MICHAEL BAUER – SLOW FUTURE-H.S.O.P.-OPUS

Posted on 2013-03-11

Bauer loves titles – the more deliberately obscure and diverse the better – and this series is no exception. The ‘slow’ of Slow Future refers to his pace in working, building layer upon layer, organically but never systematically, and because one of the things Bauer has always valued about painting is that it’s slower than other media.H.S.O.P. is an acronym for the Hudson River School of painting – a 19th century fraternity of American landscape painters who hold no significance for Bauer other than the fact that they’ve become unfashionable and he likes the idea of “colonizing their memory”. He fundamentally disagrees with the notion that painting itself has become obsolete and, by annexing a school devoted to it, seeks to re-emphasize that painting remains not only central to his future, but to the future. Opus is a typically self-deprecating Bauer addendum, a tongue-in-cheek nod to the fact that he doesn’t see this or any other of his series as fitting into an ordered theory or composition.

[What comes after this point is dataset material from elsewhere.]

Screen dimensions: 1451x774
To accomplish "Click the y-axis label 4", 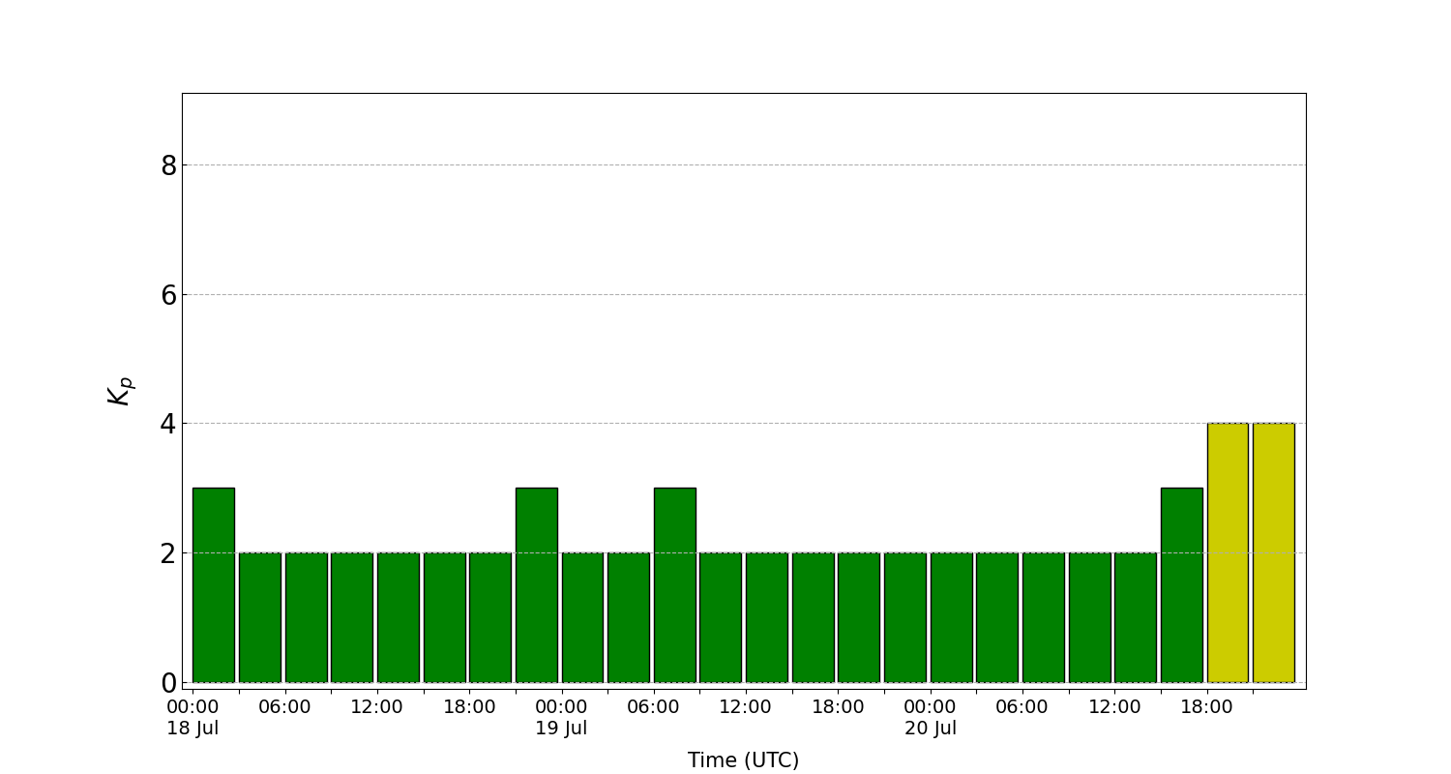I will pyautogui.click(x=168, y=423).
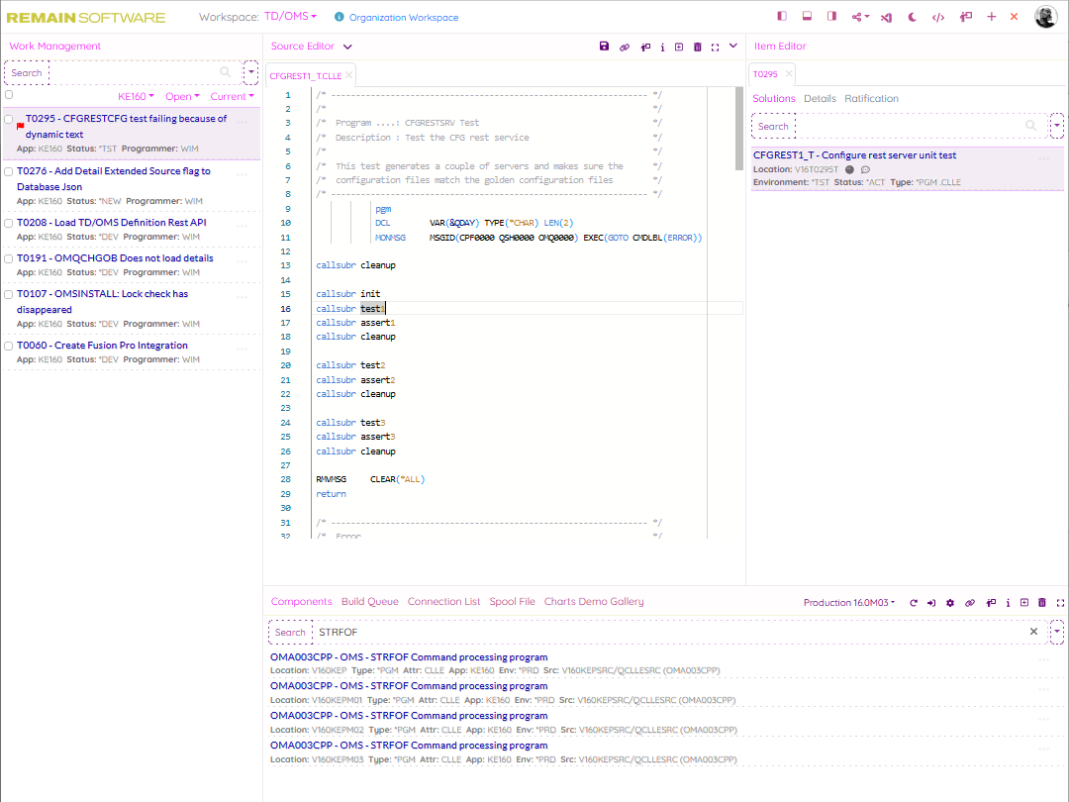1069x802 pixels.
Task: Click the Components refresh icon
Action: [x=914, y=603]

Bauer usually adds some kind of coding system to his paintings’ surfaces, alluding to a faux structure at each of their premises. These have recently taken the form of colour-coded punctuation, but in most of the paintings here the only graphic notation he uses are deliberate red herrings: Bauer has painted small flags in their corners, chosen not because of any personal geographic or historical relevance, but because they are from lesser-known nations that he didn’t recognise and are often confused with more prominent countries. What’s particularly appealing to Bauer is that any flag, known or unknown, carries so much invented history. So, in addition to these being framing devices or heraldic elements for each painting, he wants them to function as “traps of meaning” in the context of all the other clues in the works.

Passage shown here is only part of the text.